Wolf Rock Dive Report

wolf-rock-dive-sept-16by Cheryl Maughan, Wolf Rock Dive

Sharks, manta rays and humpback whales have kept all divers entertained this month.

We are still seeing approximately a dozen sharks, predominantly male. Sadly, we have noticed about three sharks with hooks in their mouths that look quite fresh and can only assume they have picked them up just recently.

Whether this was from people fishing at Wolf Rock we don’t know, but we do know that people are fishing at Wolf Rock. We are constantly picking up fishing line, hooks, various lures and sinkers.

Since Wolf Rock has been closed to fishing for about ten years or more now, I think that surely these fishermen must know they are fishing in a green zone.
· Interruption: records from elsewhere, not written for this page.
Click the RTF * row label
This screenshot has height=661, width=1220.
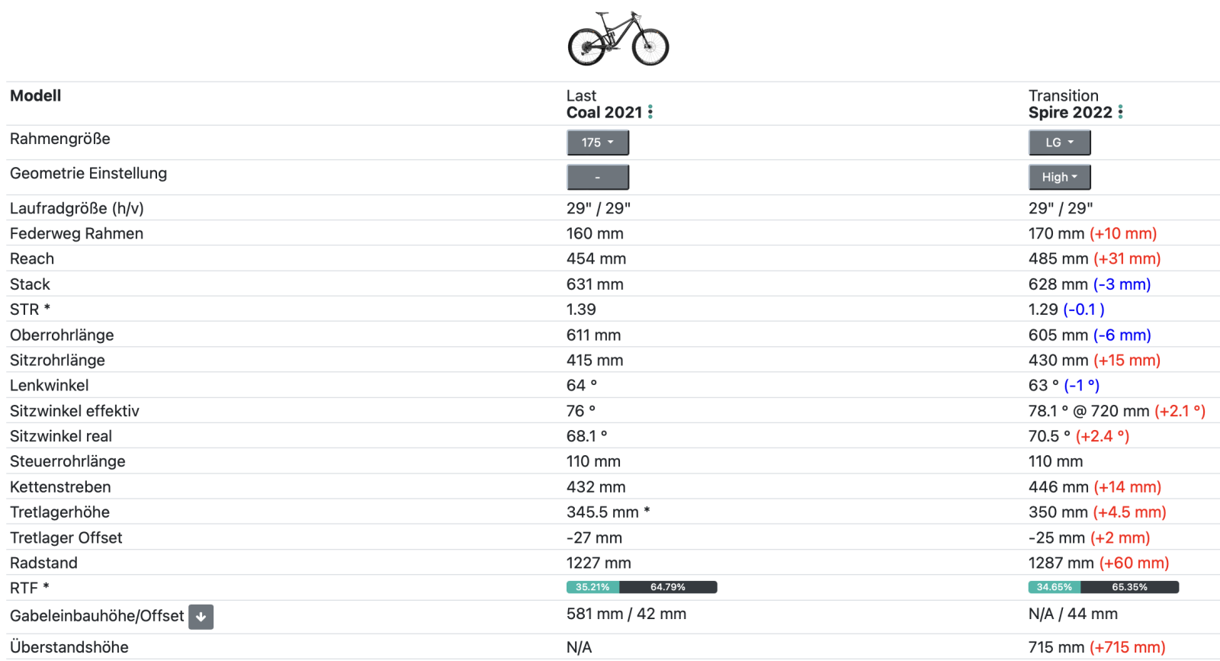29,589
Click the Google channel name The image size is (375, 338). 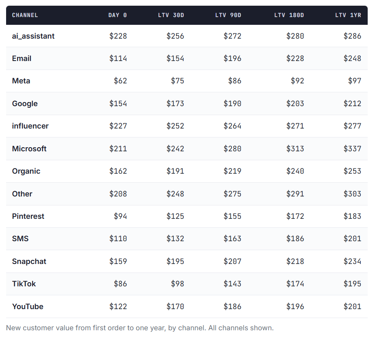[25, 104]
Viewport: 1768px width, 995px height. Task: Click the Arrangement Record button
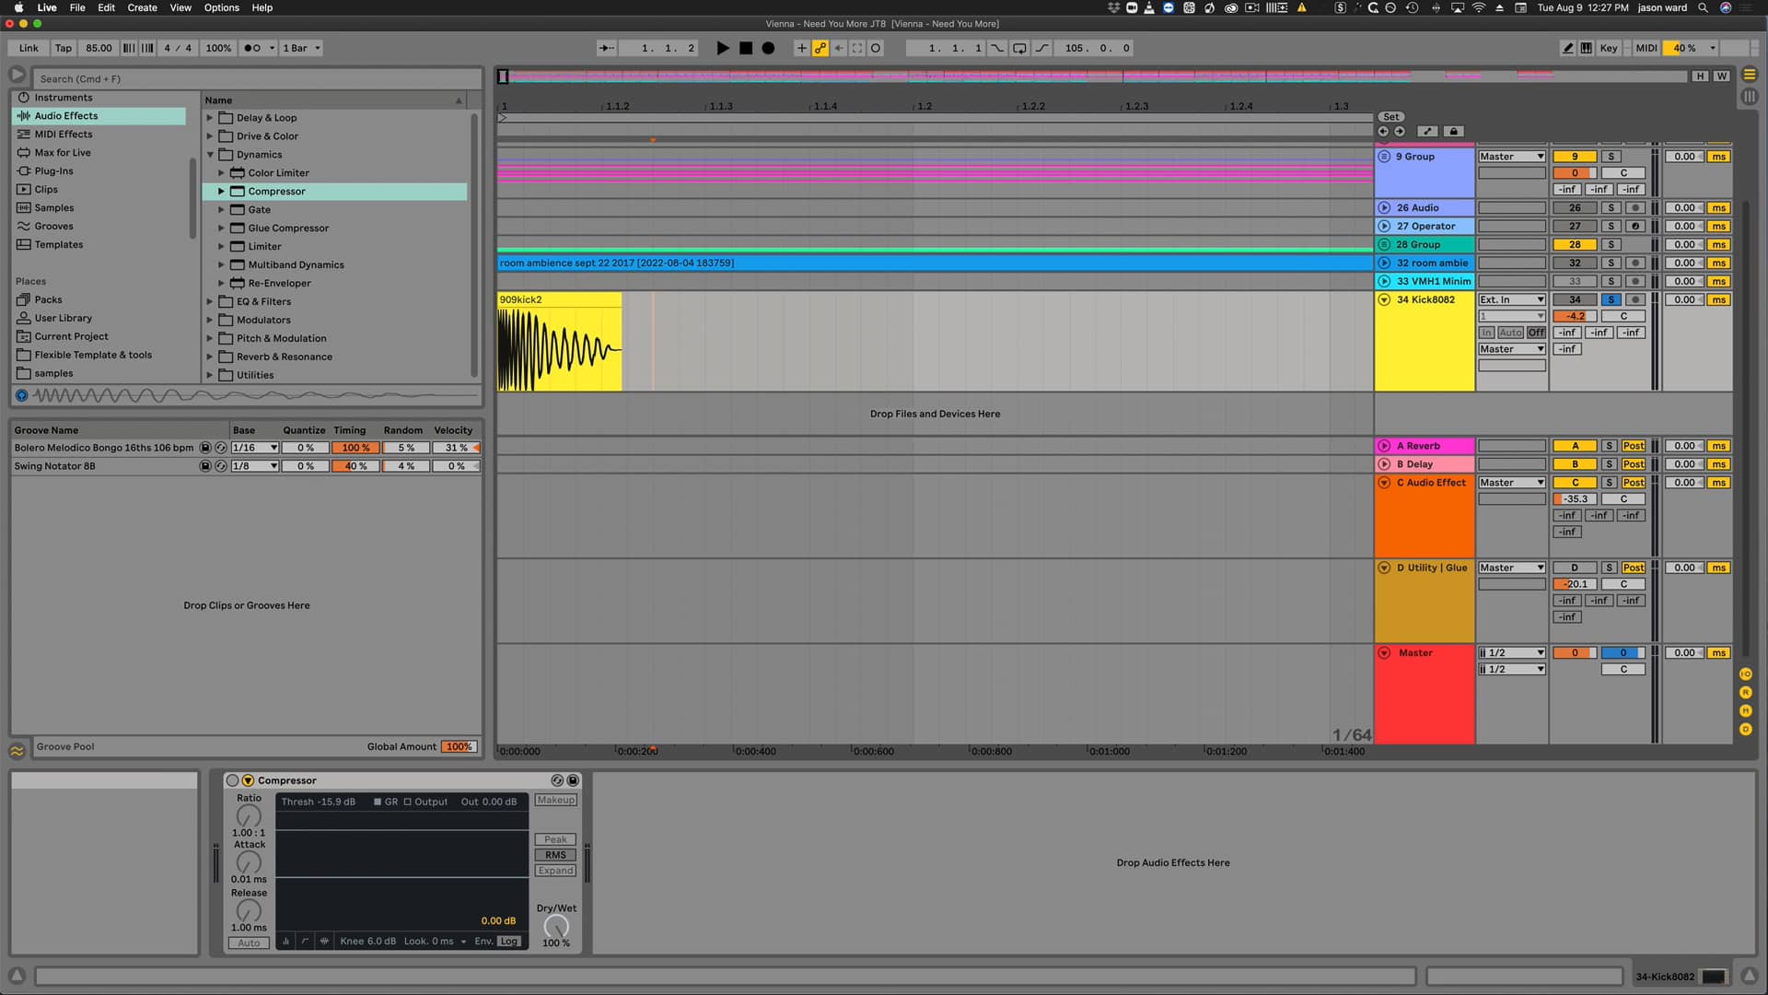pyautogui.click(x=768, y=48)
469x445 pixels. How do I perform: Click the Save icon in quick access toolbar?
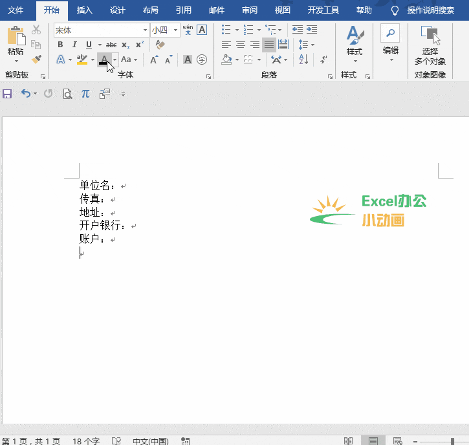tap(7, 94)
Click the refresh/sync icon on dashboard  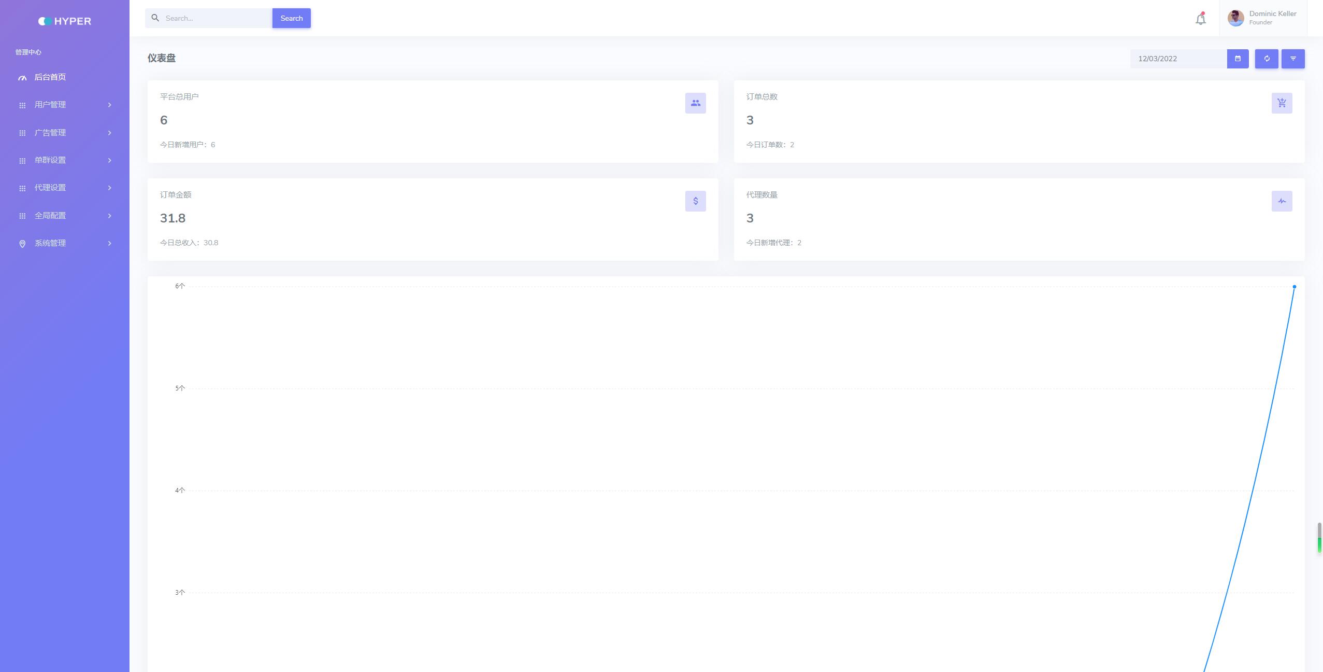point(1266,58)
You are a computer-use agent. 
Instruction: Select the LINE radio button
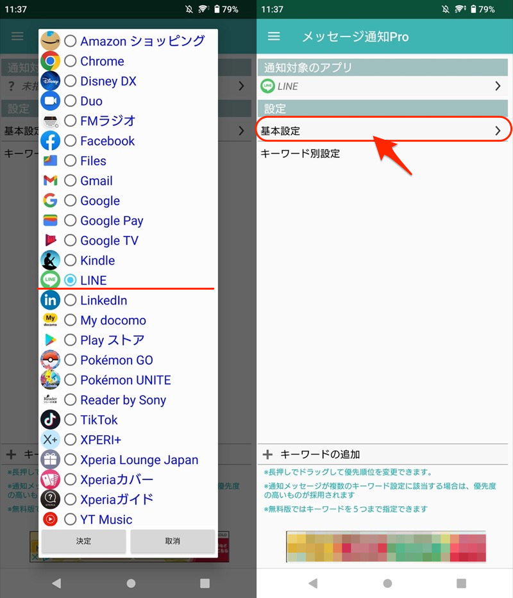click(x=70, y=281)

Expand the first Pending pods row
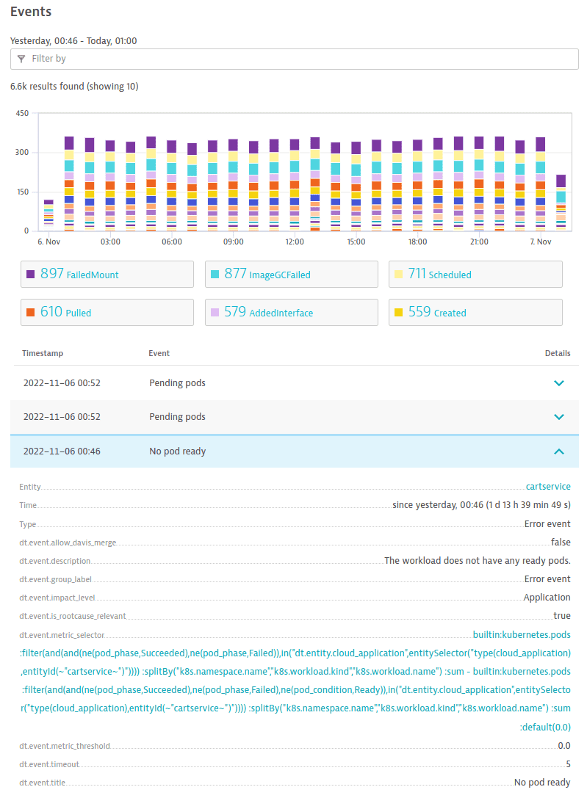click(558, 383)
You might say that this is not really doing any harm to the sharks, however it’s the hooks that you can’t see that do the most damage.

If they have been swallowed they will be sitting in the shark’s stomach which can be piercing the stomach walls and leaving them open to infection which eventually kills them.

Since they are such a slow breeding animal each death is detrimental to their population.

Just like the dugong which used to populate the Great Sandy Straits, Hervey Bay and Moreton Bay in their thousands, so too were there thousands of the grey nurse sharks up and down the East Coast of Australia.

We can only hope that the protection the sharks now received between here and southern New South Wales will be enough to revive their population.

We’ve had some great visibility at an average of 15 – 20 metres and at one point about 30 metres which was fantastic! Water temperature is at its coolest for the year at 19 degrees.